Excerpts from a dataset
= = = = = = =

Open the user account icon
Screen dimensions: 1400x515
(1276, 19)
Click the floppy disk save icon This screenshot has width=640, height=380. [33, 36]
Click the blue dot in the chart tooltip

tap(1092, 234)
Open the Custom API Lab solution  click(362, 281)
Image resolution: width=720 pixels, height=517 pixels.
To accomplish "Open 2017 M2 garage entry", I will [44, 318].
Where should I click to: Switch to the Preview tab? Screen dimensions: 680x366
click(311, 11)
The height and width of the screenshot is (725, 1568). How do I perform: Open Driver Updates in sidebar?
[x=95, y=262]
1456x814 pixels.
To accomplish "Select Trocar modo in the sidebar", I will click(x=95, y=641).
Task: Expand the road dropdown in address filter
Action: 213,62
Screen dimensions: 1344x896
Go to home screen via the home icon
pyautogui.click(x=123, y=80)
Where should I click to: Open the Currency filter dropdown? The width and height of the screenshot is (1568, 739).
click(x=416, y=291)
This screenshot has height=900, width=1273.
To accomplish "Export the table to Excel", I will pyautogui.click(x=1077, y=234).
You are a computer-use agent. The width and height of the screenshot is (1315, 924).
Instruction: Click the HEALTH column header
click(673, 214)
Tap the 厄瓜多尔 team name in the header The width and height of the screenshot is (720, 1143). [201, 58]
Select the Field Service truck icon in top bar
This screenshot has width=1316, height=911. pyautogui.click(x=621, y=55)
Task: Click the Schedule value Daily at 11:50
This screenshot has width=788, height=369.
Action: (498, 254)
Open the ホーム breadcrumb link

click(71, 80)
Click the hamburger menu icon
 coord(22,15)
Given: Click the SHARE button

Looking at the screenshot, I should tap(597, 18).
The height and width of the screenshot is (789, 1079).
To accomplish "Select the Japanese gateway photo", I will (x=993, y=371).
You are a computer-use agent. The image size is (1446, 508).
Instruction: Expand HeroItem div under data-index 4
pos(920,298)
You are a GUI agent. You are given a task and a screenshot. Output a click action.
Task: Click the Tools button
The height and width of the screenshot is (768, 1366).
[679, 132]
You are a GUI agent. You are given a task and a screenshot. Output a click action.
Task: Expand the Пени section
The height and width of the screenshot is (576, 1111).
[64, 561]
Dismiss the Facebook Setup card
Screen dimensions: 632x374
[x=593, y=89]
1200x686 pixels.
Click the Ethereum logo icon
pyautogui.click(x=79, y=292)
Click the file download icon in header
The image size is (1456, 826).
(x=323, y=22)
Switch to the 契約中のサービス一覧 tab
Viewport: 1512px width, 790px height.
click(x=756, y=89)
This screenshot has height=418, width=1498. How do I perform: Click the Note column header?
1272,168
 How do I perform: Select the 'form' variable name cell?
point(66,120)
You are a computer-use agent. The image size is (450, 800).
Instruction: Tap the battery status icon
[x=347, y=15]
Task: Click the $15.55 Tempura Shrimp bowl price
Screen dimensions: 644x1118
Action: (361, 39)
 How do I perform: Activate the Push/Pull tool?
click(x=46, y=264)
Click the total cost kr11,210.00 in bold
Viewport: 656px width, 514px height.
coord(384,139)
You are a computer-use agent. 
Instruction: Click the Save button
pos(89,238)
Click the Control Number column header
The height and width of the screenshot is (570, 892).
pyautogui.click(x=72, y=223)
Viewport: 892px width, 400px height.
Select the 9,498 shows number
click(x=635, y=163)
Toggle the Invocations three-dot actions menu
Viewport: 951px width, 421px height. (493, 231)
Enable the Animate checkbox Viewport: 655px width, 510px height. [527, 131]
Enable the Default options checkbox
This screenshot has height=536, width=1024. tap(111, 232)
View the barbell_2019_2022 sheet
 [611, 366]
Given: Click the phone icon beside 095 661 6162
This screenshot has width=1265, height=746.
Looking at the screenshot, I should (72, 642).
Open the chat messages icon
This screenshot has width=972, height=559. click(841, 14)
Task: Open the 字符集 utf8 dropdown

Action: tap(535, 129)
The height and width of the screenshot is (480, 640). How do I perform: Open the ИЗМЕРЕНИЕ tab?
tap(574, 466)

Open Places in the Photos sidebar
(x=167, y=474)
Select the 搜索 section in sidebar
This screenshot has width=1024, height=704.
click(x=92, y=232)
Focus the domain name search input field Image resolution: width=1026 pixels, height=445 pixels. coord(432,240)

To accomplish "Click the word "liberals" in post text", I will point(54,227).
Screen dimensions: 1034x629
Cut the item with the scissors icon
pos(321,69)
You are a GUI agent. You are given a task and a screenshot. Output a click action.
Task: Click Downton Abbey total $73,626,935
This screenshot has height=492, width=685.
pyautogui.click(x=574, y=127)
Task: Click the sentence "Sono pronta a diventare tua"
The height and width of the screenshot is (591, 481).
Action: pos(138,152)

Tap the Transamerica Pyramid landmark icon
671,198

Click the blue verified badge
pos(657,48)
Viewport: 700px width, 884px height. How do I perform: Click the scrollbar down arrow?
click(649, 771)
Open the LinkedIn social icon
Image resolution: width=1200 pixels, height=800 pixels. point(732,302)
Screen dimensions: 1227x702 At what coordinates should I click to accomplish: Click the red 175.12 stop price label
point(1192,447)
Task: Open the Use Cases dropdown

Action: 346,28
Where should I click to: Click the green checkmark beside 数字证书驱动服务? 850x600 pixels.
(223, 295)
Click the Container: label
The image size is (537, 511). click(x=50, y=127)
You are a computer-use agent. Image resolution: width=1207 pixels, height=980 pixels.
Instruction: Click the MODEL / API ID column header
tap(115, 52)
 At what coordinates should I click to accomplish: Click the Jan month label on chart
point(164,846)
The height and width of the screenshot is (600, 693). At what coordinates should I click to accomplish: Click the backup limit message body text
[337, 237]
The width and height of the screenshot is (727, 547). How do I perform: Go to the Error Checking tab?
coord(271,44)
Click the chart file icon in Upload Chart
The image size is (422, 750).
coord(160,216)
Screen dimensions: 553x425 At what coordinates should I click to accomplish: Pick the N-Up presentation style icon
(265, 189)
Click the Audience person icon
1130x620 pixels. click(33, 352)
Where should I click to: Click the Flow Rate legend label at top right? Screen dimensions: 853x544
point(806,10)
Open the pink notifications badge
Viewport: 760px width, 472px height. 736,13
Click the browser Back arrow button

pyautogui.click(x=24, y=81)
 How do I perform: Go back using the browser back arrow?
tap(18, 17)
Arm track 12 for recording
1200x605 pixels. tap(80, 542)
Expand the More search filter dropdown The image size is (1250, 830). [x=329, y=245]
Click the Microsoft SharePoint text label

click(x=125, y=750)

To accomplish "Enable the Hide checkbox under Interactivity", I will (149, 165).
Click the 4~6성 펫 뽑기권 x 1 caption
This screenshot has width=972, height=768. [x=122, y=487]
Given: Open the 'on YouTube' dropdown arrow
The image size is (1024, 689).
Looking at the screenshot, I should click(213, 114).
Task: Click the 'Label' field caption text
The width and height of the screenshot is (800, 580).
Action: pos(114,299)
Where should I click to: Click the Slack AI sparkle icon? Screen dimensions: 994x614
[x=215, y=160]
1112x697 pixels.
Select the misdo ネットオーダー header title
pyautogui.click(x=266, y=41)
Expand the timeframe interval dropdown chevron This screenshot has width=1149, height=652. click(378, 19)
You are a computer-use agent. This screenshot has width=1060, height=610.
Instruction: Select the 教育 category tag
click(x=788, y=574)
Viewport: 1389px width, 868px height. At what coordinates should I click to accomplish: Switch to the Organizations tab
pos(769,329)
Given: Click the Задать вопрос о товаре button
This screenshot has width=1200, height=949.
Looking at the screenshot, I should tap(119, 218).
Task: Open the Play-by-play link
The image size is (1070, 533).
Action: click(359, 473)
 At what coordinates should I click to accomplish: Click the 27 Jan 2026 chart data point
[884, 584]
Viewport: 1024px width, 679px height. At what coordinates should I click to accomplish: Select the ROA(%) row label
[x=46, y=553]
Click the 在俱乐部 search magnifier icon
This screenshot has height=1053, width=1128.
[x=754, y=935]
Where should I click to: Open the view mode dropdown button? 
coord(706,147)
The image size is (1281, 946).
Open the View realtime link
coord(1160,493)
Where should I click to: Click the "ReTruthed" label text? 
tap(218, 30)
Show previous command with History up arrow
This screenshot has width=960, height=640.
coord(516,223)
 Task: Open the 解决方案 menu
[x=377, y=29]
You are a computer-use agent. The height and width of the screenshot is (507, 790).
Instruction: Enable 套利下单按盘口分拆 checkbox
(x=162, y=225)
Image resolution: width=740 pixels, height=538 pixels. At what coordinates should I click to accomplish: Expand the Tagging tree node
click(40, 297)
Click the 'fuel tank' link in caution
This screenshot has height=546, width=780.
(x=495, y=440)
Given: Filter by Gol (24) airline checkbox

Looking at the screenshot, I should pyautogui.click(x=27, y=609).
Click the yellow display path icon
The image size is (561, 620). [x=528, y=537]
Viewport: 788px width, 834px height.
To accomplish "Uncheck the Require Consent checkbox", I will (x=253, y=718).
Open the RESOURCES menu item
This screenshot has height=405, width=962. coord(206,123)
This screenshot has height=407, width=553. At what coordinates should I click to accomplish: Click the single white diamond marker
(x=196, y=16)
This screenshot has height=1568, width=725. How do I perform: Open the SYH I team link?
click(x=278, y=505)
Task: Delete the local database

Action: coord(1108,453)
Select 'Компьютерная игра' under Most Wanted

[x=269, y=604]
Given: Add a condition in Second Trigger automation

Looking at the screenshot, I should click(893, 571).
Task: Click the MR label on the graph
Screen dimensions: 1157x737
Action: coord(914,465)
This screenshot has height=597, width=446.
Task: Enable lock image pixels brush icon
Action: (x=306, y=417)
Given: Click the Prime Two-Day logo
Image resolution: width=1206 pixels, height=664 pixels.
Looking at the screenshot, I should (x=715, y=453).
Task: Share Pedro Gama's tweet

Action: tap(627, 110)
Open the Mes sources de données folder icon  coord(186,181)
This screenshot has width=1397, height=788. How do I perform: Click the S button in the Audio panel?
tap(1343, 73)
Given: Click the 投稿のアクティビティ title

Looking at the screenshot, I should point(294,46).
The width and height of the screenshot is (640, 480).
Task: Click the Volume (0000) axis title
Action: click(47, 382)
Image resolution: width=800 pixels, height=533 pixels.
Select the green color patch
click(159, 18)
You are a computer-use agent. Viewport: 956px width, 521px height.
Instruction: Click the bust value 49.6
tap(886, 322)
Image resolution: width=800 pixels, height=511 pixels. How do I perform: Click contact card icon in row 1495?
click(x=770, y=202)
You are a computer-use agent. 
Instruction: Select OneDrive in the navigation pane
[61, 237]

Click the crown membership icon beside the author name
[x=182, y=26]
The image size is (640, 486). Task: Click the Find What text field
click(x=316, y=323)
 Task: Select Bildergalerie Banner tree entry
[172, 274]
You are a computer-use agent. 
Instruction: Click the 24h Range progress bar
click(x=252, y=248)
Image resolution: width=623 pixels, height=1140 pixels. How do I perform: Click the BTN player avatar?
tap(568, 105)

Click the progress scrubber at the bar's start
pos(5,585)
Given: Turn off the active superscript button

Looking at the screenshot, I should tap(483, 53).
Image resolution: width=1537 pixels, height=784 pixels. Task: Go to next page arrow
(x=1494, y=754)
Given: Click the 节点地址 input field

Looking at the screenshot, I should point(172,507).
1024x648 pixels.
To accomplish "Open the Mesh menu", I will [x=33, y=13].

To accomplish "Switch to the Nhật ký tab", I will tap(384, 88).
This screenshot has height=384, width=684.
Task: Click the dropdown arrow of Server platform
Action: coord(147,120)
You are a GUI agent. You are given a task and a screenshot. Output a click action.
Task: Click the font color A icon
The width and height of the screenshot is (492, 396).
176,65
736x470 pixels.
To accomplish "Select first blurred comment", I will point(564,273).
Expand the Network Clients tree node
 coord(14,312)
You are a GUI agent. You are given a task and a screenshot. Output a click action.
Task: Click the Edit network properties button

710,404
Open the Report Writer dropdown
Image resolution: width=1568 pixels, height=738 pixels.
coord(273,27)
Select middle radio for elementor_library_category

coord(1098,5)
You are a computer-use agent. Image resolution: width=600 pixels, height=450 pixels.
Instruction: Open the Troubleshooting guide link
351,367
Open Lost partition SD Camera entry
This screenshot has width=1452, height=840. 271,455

= = = = = = =

Instructions to follow
Return only the lines between the one holding "1200x686 pixels." and the one holding "Task: Click Downton Abbey total $73,626,935", inclusive, exactly as they appear above.

Response to this task
1200x686 pixels.
Click the Ethereum logo icon
pyautogui.click(x=79, y=292)
Click the file download icon in header
The image size is (1456, 826).
(x=323, y=22)
Switch to the 契約中のサービス一覧 tab
Viewport: 1512px width, 790px height.
click(x=756, y=89)
This screenshot has height=418, width=1498. How do I perform: Click the Note column header?
1272,168
 How do I perform: Select the 'form' variable name cell?
point(66,120)
You are a computer-use agent. The image size is (450, 800).
Instruction: Tap the battery status icon
[x=347, y=15]
Task: Click the $15.55 Tempura Shrimp bowl price
Screen dimensions: 644x1118
Action: (361, 39)
 How do I perform: Activate the Push/Pull tool?
click(x=46, y=264)
Click the total cost kr11,210.00 in bold
Viewport: 656px width, 514px height.
coord(384,139)
You are a computer-use agent. 
Instruction: Click the Save button
pos(89,238)
Click the Control Number column header
The height and width of the screenshot is (570, 892).
pyautogui.click(x=72, y=223)
Viewport: 892px width, 400px height.
Select the 9,498 shows number
click(x=635, y=163)
Toggle the Invocations three-dot actions menu
Viewport: 951px width, 421px height. (493, 231)
Enable the Animate checkbox Viewport: 655px width, 510px height. [527, 131]
Enable the Default options checkbox
This screenshot has height=536, width=1024. tap(111, 232)
View the barbell_2019_2022 sheet
 [611, 366]
Given: Click the phone icon beside 095 661 6162
This screenshot has width=1265, height=746.
Looking at the screenshot, I should (72, 642).
Open the chat messages icon
This screenshot has width=972, height=559. click(841, 14)
Task: Open the 字符集 utf8 dropdown

Action: tap(535, 129)
The height and width of the screenshot is (480, 640). How do I perform: Open the ИЗМЕРЕНИЕ tab?
tap(574, 466)

Open Places in the Photos sidebar
(x=167, y=474)
Select the 搜索 section in sidebar
This screenshot has width=1024, height=704.
click(x=92, y=232)
Focus the domain name search input field Image resolution: width=1026 pixels, height=445 pixels. coord(432,240)

To accomplish "Click the word "liberals" in post text", I will point(54,227).
Screen dimensions: 1034x629
Cut the item with the scissors icon
pos(321,69)
You are a GUI agent. You are given a task and a screenshot. Output a click action.
Task: Click Downton Abbey total $73,626,935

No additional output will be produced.